**Short exercise:**
Copy out the data below exactly as it appears, from its first line through the line containing "Looking at the image, I should click on (14, 25).".

**Material shown:**

-------

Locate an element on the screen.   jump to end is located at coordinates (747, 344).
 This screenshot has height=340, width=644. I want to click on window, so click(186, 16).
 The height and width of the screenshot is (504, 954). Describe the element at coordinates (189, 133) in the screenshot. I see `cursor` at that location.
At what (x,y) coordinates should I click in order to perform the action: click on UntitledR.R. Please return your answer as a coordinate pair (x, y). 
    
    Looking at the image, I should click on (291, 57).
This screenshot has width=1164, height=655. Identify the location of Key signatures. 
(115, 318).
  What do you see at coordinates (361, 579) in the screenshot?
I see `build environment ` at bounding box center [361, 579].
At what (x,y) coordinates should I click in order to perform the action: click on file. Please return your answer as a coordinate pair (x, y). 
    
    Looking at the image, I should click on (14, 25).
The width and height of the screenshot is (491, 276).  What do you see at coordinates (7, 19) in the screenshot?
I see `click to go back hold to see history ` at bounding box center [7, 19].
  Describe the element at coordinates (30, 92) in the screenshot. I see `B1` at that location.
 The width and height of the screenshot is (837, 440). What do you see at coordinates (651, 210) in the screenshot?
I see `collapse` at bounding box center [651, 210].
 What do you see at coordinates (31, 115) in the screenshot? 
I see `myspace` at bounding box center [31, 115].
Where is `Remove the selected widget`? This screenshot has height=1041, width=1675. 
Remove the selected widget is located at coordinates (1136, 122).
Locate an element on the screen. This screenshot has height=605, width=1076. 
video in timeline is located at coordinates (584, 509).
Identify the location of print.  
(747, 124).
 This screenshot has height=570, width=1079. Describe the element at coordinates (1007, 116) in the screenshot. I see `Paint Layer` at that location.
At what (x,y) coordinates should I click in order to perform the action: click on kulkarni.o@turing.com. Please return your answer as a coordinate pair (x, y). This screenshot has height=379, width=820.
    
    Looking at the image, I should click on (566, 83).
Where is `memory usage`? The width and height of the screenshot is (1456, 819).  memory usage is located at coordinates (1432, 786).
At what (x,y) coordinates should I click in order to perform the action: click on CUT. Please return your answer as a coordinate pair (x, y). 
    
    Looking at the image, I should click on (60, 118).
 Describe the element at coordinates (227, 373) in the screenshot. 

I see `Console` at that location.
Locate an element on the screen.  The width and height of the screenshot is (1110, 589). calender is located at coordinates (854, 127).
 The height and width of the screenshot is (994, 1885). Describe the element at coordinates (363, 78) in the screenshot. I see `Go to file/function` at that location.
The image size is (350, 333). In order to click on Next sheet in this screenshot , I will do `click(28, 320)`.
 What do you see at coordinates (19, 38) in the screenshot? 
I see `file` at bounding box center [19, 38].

-------

**Reply to the exercise:**
Locate an element on the screen.   jump to end is located at coordinates (747, 344).
 This screenshot has height=340, width=644. I want to click on window, so click(186, 16).
 The height and width of the screenshot is (504, 954). Describe the element at coordinates (189, 133) in the screenshot. I see `cursor` at that location.
At what (x,y) coordinates should I click in order to perform the action: click on UntitledR.R. Please return your answer as a coordinate pair (x, y). 
    
    Looking at the image, I should click on (291, 57).
This screenshot has width=1164, height=655. Identify the location of Key signatures. 
(115, 318).
  What do you see at coordinates (361, 579) in the screenshot?
I see `build environment ` at bounding box center [361, 579].
At what (x,y) coordinates should I click in order to perform the action: click on file. Please return your answer as a coordinate pair (x, y). 
    
    Looking at the image, I should click on (14, 25).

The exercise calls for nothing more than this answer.